Ces dernières semaines, les autorités des régions autonomes du Kurdistan syrien et irakien ont pris pour cible des journalistes de chaînes liées à des partis concurrents. Reporters sans frontières (RSF) appelle à cesser d’instrumentaliser les rivalités politiques au détriment du pluralisme des médias. 

Comme souvent dans cette région complexe, les journalistes se retrouvent pris au piège des rivalités entre les différents partis kurdes, déclare la responsable du bureau Moyen-Orient de RSF, Sabrina Bennoui. Les autorités qui gouvernent ne tolèrent pas le pluralisme, ni côté syrien, ni côté irakien, et cela doit changer si elles se prétendent démocratiques.

Depuis plusieurs semaines, les journalistes syriens et irakiens paient le prix des rivalités entre les deux Kurdistan. En Irak, le Gouvernement régional du Kurdistan (KRG) est dirigé par le Parti démocrate du Kurdistan (PDK), dominé par le clan des Barzani, et a pour capitale Erbil.

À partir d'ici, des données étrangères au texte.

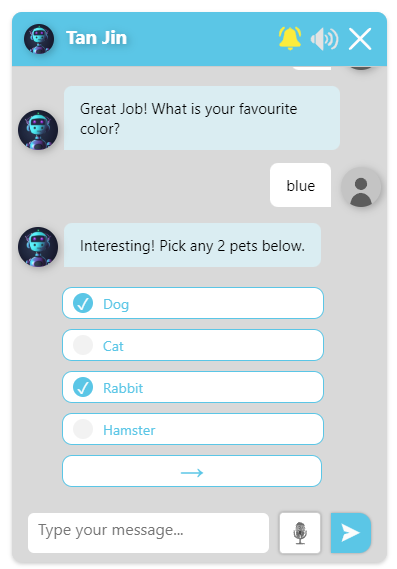Focus the Type your message field
397x569 pixels.
click(148, 533)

En Syrie, le nord et l’est échappent à la domination de Damas, et forment une région contrôlée par l’Administration autonome du nord et de l’est de la Syrie (AANES), contrôlée par le Parti de l'union démocratique (PYD) et basée à Qamishli.

Le 1er août, le journaliste de la chaîne irakienne NRT Karzan Tariq et son confrère Chener Ahmed ont été interpellés à Souleymanieh (dans l’est du GRK), alors qu'ils interrogeaient des personnes sur leur situation dans le contexte actuel des difficultés économiques. Cette ville est le bastion du clan rival du PDK, la famille Talabani et leur faction politique concurrente, l’Union patriotique du Kurdistan (UPK).

Dans un entretien avec RSF, Karzan Tariq détaille l’interpellation : “Des personnes qui se sont identifiées comme des membres des Asayish (services de sécurité, ndlr) nous ont forcés à présenter nos pièces d'identité. Ils nous ont demandé de les suivre et ont saisi nos téléphones portables, nos caméras. Par la suite, nous avons été transférés dans le centre des Asayish où nous avons été détenus dans une pièce, puis interrogés sur nos activités journalistiques”. Après une détention qui a duré plus de dix heures, les deux journalistes ont finalement été relâchés dans la soirée.

NRT appartient à l'homme d'affaires et chef du parti d’opposition Nouvelle Génération Shaswar Abdulwahid. Elle a été prise pour cible à de nombreuses reprises par les autorités. Dans un communiqué, la chaîne a considéré les forces de l’UPK comme responsables de ces attaques. 

Le 2 août, le journaliste Barzan Ferman a été enlevé à Qamishli. Reporter de Rudaw, chaîne kurde irakienne qui appartient à Nechirvan Barzani, neveu de Massoud Barzani  l’ex-président du GRK. Interrogée par RSF, la sœur du journaliste témoigne : “Il s’est rendu au bureau avec des collègues aux alentours de 10h30. Deux heures plus tard, des hommes cagoulés – l’un d’entre eux portait une arme – l’ont brutalisé avant de le forcer à monter dans une camionnette blanche. On ne sait pas qui ils sont, mais eux se revendiquent des services de sécurité de la région. Ils ont dit aux collègues qui étaient sur place de rester calmes et de ne pas ébruiter cette affaire”. Malgré les demandes réitérées de la famille aux autorités pour connaître son sort, il est toujours détenu dans un lieu inconnu.

Rudaw est interdite depuis février dernier par les autorités kurdes syriennes, qui accusent la chaîne “d’agiter et de ternir l’image des institutions” mais aussi “de nuire au tissu social de la région”. Barzan Ferman s’était rendu dans les locaux pour rencontrer ses anciens collègues et consulter des archives. En juin 2021, les autorités avaient interdit Kurdistan 24, chaîne elle aussi kurde irakienne, dont le fondateur est Noreldin Waisy, un proche des Barzani.